I had heard of this before. Some pastors we knew in Mississippi told this story that had happened to them: One night the pastor’s wife (a preacher herself) woke her husband up with the urgent impression to make a call away out in the country at the house of someone they knew of who had been ill. There was no phone, and, reluctant to get out in the middle of a cold winter night and knowing how hard it was to start their car, he said, “I’ll go only if the car starts right away.” To his amazement, it cranked right up. Then he said, “If their gate is not unlocked, I’m not going in.” The gate, which was habitually locked, was open. He added one more condition: “If the light’s not on, I’m not going up on that porch.” They saw a dim light. Then another caveat: "We're not going in unless someone comes out on the porch."

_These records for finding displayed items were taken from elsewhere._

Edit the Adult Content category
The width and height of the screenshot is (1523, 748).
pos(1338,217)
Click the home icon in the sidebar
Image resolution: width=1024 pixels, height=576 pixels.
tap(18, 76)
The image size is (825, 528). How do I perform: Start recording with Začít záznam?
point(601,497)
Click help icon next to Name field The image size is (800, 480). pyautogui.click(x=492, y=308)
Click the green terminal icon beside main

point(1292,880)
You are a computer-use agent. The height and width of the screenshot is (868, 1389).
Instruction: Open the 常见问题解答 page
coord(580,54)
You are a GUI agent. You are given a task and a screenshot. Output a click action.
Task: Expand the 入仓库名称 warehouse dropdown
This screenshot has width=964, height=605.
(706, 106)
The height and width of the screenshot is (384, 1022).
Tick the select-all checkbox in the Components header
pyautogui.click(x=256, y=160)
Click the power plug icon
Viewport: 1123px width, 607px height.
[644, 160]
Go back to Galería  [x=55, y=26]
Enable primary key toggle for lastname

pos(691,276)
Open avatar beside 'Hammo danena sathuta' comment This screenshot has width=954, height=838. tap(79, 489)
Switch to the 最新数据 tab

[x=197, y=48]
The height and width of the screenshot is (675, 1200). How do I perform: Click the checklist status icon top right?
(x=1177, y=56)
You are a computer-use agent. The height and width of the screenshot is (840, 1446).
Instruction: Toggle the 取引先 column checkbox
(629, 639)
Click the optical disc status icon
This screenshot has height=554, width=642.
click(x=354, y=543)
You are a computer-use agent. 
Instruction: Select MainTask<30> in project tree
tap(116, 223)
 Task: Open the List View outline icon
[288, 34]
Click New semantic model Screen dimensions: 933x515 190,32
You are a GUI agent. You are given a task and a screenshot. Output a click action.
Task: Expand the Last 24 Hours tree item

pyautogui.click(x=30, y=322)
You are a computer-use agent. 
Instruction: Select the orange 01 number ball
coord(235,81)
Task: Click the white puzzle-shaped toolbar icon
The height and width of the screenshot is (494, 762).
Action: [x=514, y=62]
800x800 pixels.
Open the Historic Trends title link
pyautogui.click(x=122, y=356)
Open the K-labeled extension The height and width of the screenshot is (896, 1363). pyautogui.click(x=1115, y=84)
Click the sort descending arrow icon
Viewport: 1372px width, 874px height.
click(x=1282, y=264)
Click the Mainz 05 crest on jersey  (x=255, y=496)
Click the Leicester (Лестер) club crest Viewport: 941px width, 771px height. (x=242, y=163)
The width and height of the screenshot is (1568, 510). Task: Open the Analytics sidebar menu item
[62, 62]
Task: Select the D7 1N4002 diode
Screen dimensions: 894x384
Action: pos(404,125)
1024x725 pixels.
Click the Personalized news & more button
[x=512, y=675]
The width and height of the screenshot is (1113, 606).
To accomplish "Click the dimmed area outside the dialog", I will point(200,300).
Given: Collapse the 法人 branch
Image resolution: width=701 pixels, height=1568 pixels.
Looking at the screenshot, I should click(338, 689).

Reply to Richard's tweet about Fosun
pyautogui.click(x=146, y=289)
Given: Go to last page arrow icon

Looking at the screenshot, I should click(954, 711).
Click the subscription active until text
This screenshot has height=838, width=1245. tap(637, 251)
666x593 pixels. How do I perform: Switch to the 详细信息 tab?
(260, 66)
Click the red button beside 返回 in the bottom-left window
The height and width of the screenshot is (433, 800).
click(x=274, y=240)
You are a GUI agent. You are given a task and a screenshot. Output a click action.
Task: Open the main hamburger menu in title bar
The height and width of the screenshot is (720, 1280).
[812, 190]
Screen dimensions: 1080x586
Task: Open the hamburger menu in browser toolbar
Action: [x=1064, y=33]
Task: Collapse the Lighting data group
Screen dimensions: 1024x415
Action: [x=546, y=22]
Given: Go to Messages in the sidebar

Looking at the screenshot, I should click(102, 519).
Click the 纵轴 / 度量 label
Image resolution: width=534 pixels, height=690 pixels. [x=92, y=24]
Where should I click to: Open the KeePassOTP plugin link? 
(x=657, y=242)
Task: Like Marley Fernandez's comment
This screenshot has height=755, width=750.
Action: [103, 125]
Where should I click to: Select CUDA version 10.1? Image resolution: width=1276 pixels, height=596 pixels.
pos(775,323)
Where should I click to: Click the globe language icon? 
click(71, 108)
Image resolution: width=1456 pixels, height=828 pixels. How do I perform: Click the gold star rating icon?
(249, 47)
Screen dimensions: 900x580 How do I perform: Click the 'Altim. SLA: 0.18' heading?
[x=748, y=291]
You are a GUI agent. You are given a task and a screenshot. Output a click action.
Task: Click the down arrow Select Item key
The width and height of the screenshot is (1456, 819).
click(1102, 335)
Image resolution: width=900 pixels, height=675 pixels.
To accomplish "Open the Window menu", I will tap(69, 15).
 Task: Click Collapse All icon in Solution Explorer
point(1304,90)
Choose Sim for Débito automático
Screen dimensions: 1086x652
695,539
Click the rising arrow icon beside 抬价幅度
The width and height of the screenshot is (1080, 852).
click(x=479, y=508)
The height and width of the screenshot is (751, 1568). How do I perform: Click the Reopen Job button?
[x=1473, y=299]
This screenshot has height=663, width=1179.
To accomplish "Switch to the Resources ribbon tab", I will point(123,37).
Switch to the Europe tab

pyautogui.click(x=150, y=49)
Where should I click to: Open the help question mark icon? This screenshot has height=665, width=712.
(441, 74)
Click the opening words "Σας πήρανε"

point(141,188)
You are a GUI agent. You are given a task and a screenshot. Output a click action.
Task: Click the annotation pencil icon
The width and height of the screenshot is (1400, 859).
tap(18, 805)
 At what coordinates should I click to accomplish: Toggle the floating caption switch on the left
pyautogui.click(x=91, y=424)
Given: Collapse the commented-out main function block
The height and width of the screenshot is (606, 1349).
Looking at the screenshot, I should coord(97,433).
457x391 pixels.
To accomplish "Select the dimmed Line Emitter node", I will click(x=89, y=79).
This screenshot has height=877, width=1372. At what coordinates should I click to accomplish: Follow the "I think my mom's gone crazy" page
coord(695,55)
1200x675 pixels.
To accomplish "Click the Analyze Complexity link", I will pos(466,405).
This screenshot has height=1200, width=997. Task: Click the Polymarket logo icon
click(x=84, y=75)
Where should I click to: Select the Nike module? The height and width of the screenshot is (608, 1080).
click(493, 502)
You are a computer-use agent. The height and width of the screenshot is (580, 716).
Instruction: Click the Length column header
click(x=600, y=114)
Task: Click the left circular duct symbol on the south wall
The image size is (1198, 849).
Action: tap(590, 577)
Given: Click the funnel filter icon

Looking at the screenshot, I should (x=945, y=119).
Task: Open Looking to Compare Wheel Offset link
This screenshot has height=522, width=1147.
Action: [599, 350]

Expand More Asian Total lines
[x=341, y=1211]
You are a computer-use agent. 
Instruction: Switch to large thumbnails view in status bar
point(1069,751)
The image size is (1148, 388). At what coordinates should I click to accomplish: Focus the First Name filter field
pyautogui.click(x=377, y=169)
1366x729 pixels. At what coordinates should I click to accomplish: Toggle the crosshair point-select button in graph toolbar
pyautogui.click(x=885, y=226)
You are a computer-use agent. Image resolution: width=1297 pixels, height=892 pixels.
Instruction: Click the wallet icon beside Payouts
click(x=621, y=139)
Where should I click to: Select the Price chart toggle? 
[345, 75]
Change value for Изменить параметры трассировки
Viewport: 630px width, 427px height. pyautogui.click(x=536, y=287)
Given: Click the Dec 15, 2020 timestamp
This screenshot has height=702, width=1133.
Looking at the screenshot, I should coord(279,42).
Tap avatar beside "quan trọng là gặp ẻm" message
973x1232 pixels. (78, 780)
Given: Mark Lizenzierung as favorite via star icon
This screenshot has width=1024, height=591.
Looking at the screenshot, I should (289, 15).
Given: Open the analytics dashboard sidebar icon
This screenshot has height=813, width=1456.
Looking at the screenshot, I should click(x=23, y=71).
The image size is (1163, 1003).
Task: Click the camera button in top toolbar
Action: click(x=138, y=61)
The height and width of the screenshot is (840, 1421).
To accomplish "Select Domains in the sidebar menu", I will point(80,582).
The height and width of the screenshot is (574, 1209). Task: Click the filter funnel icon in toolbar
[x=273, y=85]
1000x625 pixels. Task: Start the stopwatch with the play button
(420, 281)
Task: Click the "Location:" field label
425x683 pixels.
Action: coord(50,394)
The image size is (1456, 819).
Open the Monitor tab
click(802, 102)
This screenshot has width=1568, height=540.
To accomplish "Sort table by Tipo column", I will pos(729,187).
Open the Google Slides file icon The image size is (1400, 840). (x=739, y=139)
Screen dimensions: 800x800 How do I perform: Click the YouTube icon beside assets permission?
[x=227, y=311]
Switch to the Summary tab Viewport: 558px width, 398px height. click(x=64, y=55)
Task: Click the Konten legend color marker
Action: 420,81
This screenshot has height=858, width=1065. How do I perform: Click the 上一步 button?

As their car lights illuminated the porch, the front door flew open and a man rushed out. “Come quick!” he yelled, “Mama is dying and she says she’s burning! She's been calling for you, but I couldn't leave to go get you!” They went in to find that in her agony she had pulled out most of her hair. And sure enough, she was screaming, “My feet! They’re burning! Help me!” She had refused the Lord before, but as the pastor couple prayed for her, she gave her heart to Him. Not only that, she recovered and, if I remember right, became a strong church worker and maybe even went into the ministry. Angels and demons. Something to be taken seriously.